The respondent relies upon the view taken in Sanders v. Frankfort etc. Ins. Co., 72 N. H. 485, 57 Atl. 655, 101 Am. St. 688. In that case the court held that the obligation of the company to “defend” suits brought against the assured and covered by the policy meant “to successfully defend,” and that after final judgment payment is ordinarily the only defense. This view was criticised in O’Connell v. Bolster, supra, by the supreme judicial court of Massachusetts, and in Cayard v. Robertson etc., by the supreme court of Tennessee, and is opposed to the great weight of authority. Moreover, it seems to us a strained construction of a contract that, in respect to the matters involved here, is entirely clear and unambiguous. The learned trial court said that he was disposed to follow the reasoning of the Sanders case, because it was fairer and less technical; and counsel argue that the construction there announced is in harmony with the principles of equity and justice. This depends altogether upon the point of view. The respondent has no rights in the policy, either legal or equitable. The policy was not written for his protection, but it was written for the purpose of indemnifying the insured against loss sustained and paid. Clause N does not militate against this view. The actual payment of the loss by the assured as provided in clause D is a condition precedent to the right in any one to maintain an action upon the policy.

*37The parol testimony is equally unavailing to the respondent. If Hancock made the promise, it is within the statute of frauds if it be treated as a promise to pay the debt of the Gerricks.

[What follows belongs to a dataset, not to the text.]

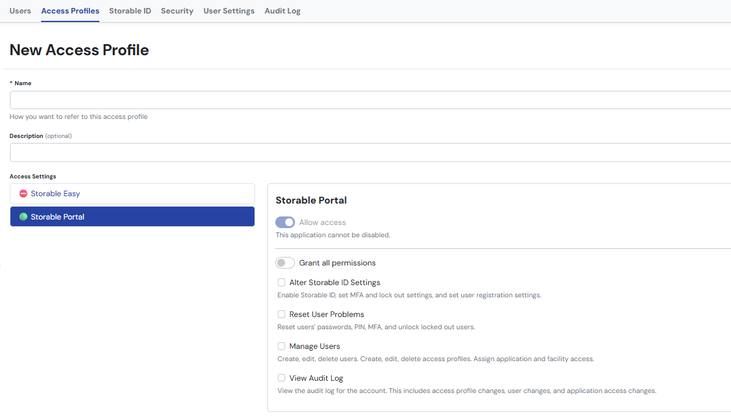Select the Storable Portal list entry text
Image resolution: width=731 pixels, height=420 pixels.
coord(58,217)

On the other hand, if it be treated as a promise to pay a debt which the respondent was asserting against the appellant as he contends, there was no consideration to support it and the elements of estoppel are not present. The respondent in his first reply alleges that the Gerricks became insolvent “about the time of the entry of the judgment.” This was October 29. The promise relied upon was made on December 12. The record is barren of evidence of any change in the financial condition of the Gerricks after that date. The plain implication, however, is that it did not change between those dates. The respondent’s rights were in no wise affected or changed between the date of the promise and the date of suing out of the writ of garnishment. Under such circumstances, there is no estoppel established against the appellant. Warder v. Baker, 54 Wis. 49, 11 N. W. 342; Sears v. Thompson, 72 Iowa 61, 33 N. W. 364. As was well said in the Warder case; if the promise constituted a liability, “then the plaintiff ought to be permitted to plead in the first instance, not that the defendant owed him any debt, but that, previous to the commencement of the action, he had admitted his indebtedness, and, relying upon such admission, he brought his action to recover the same.”

It is patent that, when the respondent sued out the writ and up to the time he filed his last and amended reply, he was relying upon an indebtedness due from the appellant to the Gerricks. He alleges the indebtedness in his affidavit, and in substance reasserts it in his reply to the first answer. It was only upon this theory that the statute gave him a right to the writ. Subject to exceptions not here present, the plaintiff in garnishment can get no better right to the debt garnished than his debtor has; and if the latter has no right in or to the debt, the former acquired none in the garnishment. Bellingham Bay Boom Co. v. Brisbois, 14 Wash. 173, 44 Pac. *38153, 46 Pac. 238; Allen v. Aetna Life Ins. Co., 145 Fed. 881; North Chicago Rolling Mill Co. v. St. Louis Ore & Steel Co., 152 U. S. 596.

Moreover, the rule is well settled that the plaintiff cannot by a subsequent pleading introduce a cause of action different from that set forth in his complaint. Clemmons v. McGeer, 63 Wash. 446, 115 Pac. 1081. This rule means that the respondent could not sue out his writ upon the allegation that the appellant owed the Gerricks, and then recover upon the theory that it owed him. We have preferred, however, to rest the case upon the principle that the appellant’s liability was to the assured only. It follows that no other can question the finality of the settlement. .

The judgment is reversed, with directions to enter a judgment for the appellant;

Mount, Parker, Morris, and Chadwick, JJ., concur.